Problem statement> Below are records; reproduce exactly the lines from the one that has "How do I perform: Tap the back" through the one that has "Task: Open options for the 小样 chat entry", ends included, and nothing more.

*** Given data Section Begins ***

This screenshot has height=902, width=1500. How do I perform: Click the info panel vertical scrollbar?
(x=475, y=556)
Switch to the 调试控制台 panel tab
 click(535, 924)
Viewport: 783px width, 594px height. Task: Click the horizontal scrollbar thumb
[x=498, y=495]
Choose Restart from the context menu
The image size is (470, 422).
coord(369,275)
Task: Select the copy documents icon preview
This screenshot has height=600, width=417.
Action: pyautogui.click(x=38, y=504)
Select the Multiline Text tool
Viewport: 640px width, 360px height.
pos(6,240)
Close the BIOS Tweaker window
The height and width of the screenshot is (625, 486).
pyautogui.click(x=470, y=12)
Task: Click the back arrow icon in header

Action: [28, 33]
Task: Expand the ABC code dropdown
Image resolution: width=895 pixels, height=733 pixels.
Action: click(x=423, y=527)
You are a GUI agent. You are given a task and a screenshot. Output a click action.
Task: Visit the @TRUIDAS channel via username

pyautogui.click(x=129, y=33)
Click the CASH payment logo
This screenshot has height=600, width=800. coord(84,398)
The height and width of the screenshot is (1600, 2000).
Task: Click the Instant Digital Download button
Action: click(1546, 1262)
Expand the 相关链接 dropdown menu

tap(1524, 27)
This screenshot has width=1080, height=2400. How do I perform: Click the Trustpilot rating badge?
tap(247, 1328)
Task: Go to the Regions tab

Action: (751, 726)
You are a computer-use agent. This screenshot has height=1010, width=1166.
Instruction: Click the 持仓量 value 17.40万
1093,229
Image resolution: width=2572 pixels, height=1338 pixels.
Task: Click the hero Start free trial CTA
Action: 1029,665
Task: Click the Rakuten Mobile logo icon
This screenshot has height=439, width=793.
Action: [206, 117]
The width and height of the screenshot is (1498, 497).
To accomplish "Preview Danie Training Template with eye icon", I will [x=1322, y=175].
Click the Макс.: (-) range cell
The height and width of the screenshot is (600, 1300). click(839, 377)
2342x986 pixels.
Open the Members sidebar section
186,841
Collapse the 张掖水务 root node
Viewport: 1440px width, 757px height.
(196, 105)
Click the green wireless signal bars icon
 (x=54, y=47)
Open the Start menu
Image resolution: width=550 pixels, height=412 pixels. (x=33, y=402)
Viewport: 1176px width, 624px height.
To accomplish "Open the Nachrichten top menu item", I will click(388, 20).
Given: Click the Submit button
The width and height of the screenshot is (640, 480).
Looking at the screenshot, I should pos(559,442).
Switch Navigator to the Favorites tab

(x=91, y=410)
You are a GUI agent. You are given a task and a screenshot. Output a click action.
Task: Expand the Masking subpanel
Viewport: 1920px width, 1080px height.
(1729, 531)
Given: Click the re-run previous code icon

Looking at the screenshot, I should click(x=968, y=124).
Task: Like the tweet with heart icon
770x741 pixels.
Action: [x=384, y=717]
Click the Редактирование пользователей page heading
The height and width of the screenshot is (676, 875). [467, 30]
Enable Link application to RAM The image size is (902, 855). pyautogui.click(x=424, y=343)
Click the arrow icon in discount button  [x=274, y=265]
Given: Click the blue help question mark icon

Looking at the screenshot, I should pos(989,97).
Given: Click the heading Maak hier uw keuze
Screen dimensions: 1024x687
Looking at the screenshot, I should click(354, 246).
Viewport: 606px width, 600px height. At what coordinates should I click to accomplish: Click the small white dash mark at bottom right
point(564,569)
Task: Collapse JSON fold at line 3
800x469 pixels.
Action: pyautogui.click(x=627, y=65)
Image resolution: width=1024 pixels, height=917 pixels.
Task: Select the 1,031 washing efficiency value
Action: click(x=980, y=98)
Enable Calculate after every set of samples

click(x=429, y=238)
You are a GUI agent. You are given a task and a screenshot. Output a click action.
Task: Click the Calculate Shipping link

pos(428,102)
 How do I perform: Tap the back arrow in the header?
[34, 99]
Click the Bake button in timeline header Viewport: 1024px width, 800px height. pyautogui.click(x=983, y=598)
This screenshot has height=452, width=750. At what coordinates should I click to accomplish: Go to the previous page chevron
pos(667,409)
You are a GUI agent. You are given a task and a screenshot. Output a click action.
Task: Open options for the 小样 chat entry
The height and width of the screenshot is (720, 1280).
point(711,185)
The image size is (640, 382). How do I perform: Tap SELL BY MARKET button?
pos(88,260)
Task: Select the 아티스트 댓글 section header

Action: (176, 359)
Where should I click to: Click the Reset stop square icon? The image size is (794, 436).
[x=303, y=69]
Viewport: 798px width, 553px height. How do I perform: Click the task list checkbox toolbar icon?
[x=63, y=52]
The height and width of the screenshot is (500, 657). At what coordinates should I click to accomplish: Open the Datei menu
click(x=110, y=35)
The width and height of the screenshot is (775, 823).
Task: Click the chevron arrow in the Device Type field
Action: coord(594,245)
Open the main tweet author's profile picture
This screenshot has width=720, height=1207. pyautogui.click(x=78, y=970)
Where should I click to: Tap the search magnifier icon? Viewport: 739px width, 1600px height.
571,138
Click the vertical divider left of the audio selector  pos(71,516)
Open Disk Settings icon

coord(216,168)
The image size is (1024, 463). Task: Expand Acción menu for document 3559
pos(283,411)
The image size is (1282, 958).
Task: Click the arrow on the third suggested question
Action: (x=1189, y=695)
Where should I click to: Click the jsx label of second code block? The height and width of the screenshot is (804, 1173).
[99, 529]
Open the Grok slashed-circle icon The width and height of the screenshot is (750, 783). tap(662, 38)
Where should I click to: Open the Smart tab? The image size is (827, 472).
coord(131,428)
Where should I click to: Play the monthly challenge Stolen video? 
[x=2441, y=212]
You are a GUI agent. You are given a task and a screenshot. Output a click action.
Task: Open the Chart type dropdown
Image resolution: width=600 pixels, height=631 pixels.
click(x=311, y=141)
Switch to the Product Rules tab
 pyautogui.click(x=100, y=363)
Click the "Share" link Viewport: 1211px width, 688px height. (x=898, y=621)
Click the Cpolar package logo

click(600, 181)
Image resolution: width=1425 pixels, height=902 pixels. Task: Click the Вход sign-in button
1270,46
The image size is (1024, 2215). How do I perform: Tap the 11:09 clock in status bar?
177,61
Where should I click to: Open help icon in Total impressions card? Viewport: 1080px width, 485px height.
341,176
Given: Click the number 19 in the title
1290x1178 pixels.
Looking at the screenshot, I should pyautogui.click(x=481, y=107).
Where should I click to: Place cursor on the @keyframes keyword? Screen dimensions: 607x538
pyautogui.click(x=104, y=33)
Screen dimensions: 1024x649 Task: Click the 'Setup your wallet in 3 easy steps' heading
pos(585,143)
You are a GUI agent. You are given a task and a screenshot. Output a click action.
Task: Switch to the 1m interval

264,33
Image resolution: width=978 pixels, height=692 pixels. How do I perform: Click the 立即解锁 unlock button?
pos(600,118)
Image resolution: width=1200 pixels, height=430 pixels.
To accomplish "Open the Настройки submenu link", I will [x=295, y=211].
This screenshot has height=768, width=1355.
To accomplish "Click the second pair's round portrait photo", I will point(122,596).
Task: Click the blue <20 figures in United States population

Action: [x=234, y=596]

*** Given data Section Ends ***

Answer for the task>
 How do I perform: Tap the back arrow in the header?
[34, 99]
Click the Bake button in timeline header Viewport: 1024px width, 800px height. pyautogui.click(x=983, y=598)
This screenshot has height=452, width=750. At what coordinates should I click to accomplish: Go to the previous page chevron
pos(667,409)
You are a GUI agent. You are given a task and a screenshot. Output a click action.
Task: Open options for the 小样 chat entry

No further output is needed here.